═════ Passage for review
Sites in the eMERGE network are also engaged in pilot efforts to incorporate genomic data, particularly data relevant to pharmacogenetics, into EHRs [6]. At one eMERGE site, separate data repositories were created for unprocessed sequence/genotype data and for variants of known pharmacogenetics relevance [93]. Software that applied approved pharmacogenetics-medication guidelines to patients’ genetic data was used to determine a patient’s pharmacogenetics phenotype (e.g., predicted poor metabolizer of a specific drug), and the phenotype data were stored as a laboratory result in the EHR. The site developed software that extended its existing, custom-built medication alert system, enabling the system to check for a relevant pharmacogenetics laboratory result when a physician prescribes a pharmacogenetics-related drug. If a patient has a pharmacogenetics phenotype, the system sends an alert to the physician and suggests alternative treatment. Another eMERGE site reported developing similar infrastructure that supported storage of all genetic variants separately from variants with pharmacogenetics relevance, the translation of genetic data into genotype-phenotype associations, and active clinical decision support for physicians prescribing pharmacogenetics-related drugs [94]. Changes in the clinical interpretation of genetic variants (based on new knowledge) that resulted in phenotype reassignment prompted the site to update its genotype-phenotype translation database to reflect the newly determined genotype-phenotype relationships. Because this database was linked to the site’s clinical information system, pharmacogenetics data in the EHR was automatically updated.

6.3. Lessons from CSER and eMERGE

The CSER and eMERGE pharmacogenetics programs are in progress and have not yet reported on improvements in patient outcomes as a result of incorporating genomic data into clinical care. Each site in these programs had its own customized bioinformatics pipeline, laboratory information management system, clinical decision support capabilities, and electronic health records that would not be generalizable to other sites. This presents a challenge as a more uniform infrastructure for genomic data processing could be adopted more widely and easily. Based on their experiences, sites in both programs identified a number of factors that need to be addressed to facilitate the integration of genomic data into healthcare: (1) the requirement for active clinical decision support; (2) tools to examine and interpret sequence variants, especially new, undefined variants; (3) approaches to update changes in the clinical significance of sequence variants over time; (4) giving healthcare providers access to consultants trained in genetics; (5) infrastructure for secure and reliable delivery of results to external healthcare providers; and (6) methods for explaining genomic information to patients.
══════════
State whether each statement agrees with the passage on pharmacogenetics data in the eMERGE and CSER programs, answering yes or no and quoting the words of the passage that decide it. (a) At one eMERGE site, a patient's pharmacogenetics phenotype was stored as a laboratory result in the EHR. (b) The CSER and eMERGE pharmacogenetics programs have reported improvements in patient outcomes. (c) Each site's customized systems would be generalizable to other sites.
═════ Dataset excerpt
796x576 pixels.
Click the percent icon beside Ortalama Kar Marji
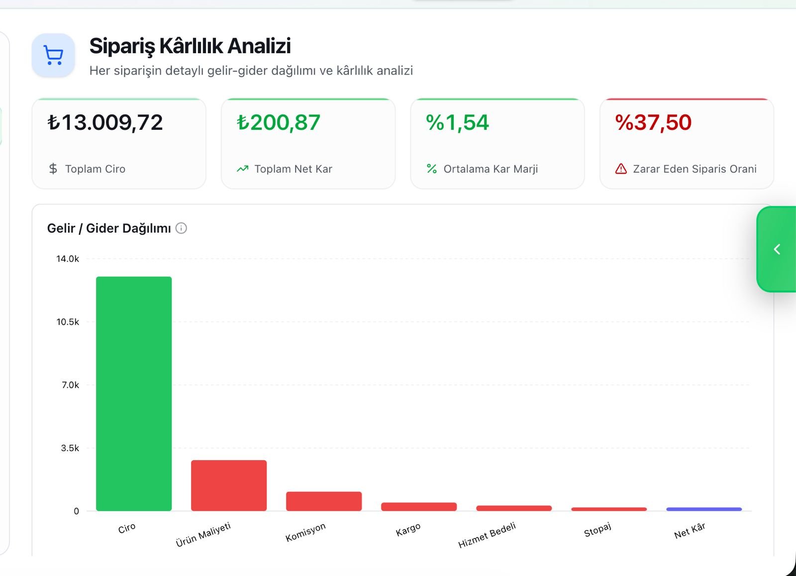coord(432,169)
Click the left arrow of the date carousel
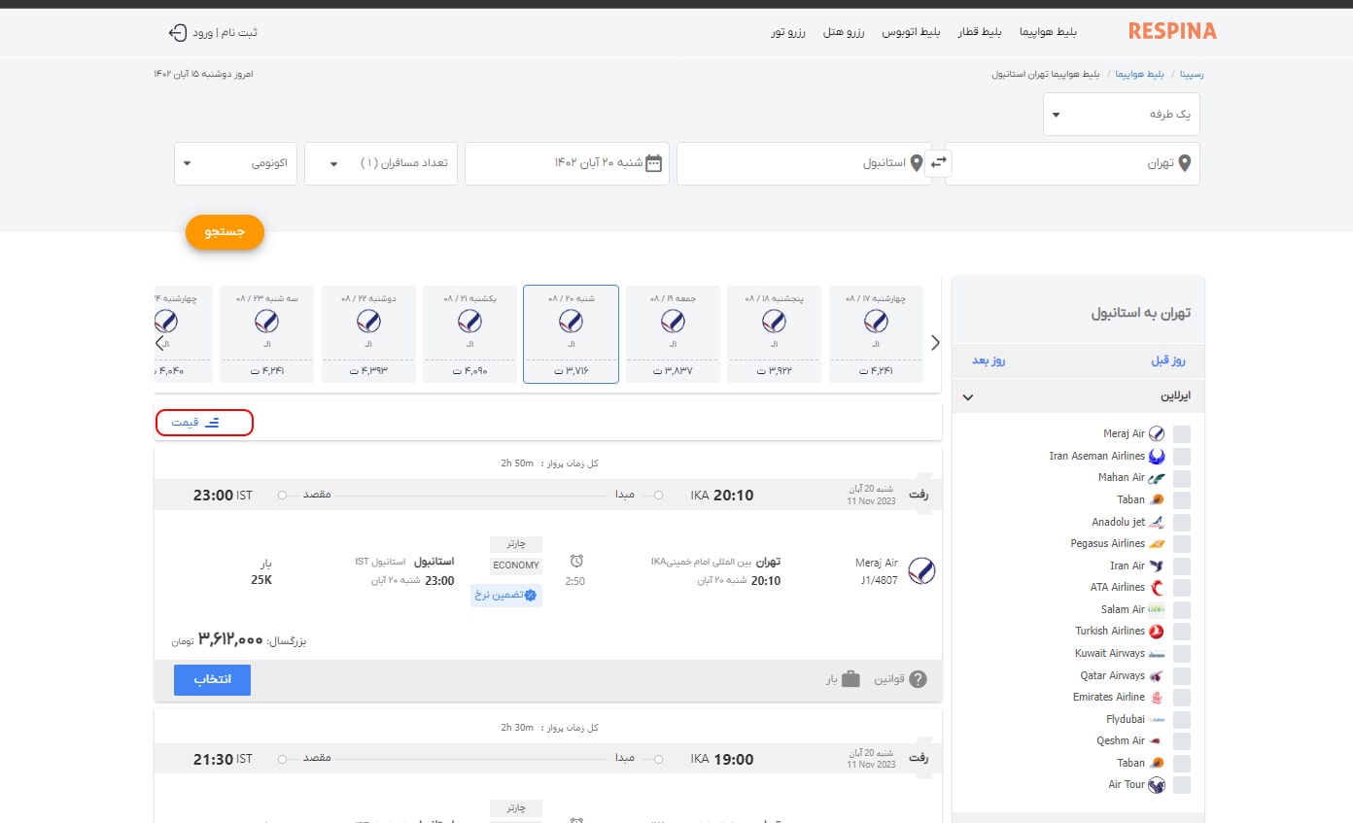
══════════
* [Response]:
(a) Yes: "the phenotype data were stored as a laboratory result in the EHR."
(b) No: "have not yet reported on improvements in patient outcomes as a result of incorporating genomic data into clinical care."
(c) No: "electronic health records that would not be generalizable to other sites."